Disadvantages: time consuming and expensive; not as accurate as direct method.

Direct Method:

• Utilizes patient’s own stomatognathic system as a biological articulator.

• Occlusal indicator wax demonstrates contacts in closure.

• Areas of displaced wax are analyzed.

• Contacts on incline planes are eliminated.

Advantages: more accurate; less time; inexpensive; easy to facilitate.

An equilibration is a reduction of the working cusp inclines. For easy patient understanding it is suggested that the procedure be described as “a sharpening of functional cusps.” Terms like equilibration and coronoplasty are too formal and require further definition. The patient needs to be informed that the teeth are never shortened, and the benefits (increased comfort and diminished DCS) will far outweigh the conservative loss of enamel. The entire procedure should take no longer than 15 to 20 minutes. The patient should be seen in a week or two for final analysis and polishing. Informed consent must take place. We have been cautioned against imposing occlusal changes based upon the clinician’s concept of the ideal.30 However, it is correct to reshape worn, deformed teeth in order to regain their original configuration with intra-incline space. A review of 15 articles on occlusal equilibrations published in professional journals reveals generalized agreement on the following points:-

•  Prophylactic adjustments in the absence of pathology are not acceptable.
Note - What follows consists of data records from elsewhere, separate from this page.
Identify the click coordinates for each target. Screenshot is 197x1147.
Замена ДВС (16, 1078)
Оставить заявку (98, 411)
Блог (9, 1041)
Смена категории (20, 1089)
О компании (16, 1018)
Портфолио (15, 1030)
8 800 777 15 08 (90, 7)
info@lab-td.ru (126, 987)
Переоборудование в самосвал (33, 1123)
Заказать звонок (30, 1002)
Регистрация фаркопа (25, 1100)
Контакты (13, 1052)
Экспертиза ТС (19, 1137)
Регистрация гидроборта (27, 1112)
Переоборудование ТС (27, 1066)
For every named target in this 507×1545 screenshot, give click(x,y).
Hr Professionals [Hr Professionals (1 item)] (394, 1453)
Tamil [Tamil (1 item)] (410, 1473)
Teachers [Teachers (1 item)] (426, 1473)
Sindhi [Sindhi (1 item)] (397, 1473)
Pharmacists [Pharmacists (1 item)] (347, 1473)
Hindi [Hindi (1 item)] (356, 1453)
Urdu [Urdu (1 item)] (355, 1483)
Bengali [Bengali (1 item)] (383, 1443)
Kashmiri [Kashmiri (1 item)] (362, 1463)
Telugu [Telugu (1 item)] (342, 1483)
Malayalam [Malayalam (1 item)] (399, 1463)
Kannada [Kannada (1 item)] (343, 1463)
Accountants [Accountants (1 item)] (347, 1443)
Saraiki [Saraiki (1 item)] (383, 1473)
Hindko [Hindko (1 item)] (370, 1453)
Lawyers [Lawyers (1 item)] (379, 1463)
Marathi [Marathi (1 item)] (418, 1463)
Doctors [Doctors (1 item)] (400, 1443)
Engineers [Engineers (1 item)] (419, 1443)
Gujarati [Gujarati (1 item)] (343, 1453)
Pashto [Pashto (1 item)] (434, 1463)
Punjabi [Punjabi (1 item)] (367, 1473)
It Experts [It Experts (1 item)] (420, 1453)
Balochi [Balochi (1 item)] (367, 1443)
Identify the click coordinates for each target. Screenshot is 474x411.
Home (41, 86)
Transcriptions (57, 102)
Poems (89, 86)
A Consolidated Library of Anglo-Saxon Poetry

• Occlusal adjustment is a misunderstood and an underutilized procedure.

• CR should equal CO.

• There should be no interferences in lateral excursions.

• The height of the buccal cusps should never be shortened except to eliminate interference in lateral excursions.

• Traumatic occlusal relationships should be eliminated before restorative procedures.

• Cusps should touch loosely in the opposing fossae.

• Inclined planes should not touch to ensure axial loading.

• Occlusal indicator wax is the most effective way to demonstrate how teeth touch.

• There should be no flat-plane occlusion in humans.

• Cuspid guided occlusion is preferred.

A recent publication confirms the relationship between equilibration and gingival fatigue. This 17-year study evaluated the relationship between gingival fatigue due to DCS and its relief by sharpening the functional cusps.46 Over a 17-year span, 246 teeth were verified as having hypersensitivity from gingival fatigue, which was resolved by equilibration in 2 visits. The study confirmed that the equilibration specifically involved reduction of the working cusp inclines, and that it significantly reduced cervical dental hypersensitivity.

Step 3: Occlusal Guards

Proper management of the patient who is affected with DCS entails addressing the problem on 3 separate levels. The sharpening procedure satisfies the engineering requirement, and educating the patient can certainly help in stress management during waking hours. But only a guard can ensure protection while sleeping.

 But what kind—hard, soft, full-arch, anterior?

Unfortunately, there are conflicting studies.  Which is best? Again, we have to evaluate our objectives from an engineering point of view.

If our goal is to diminish the force on the TMJ and reduce muscle tension, then the best design is a small, thin, hard acrylic appliance that covers the lingual surfaces of the maxillary anterior teeth. It is often referred to as a deprogrammer or mandibular repositioner. A common question regarding this design is, “Do the posterior teeth supererupt?” No, it is not like the Hawley retainer that is worn a majority of the time.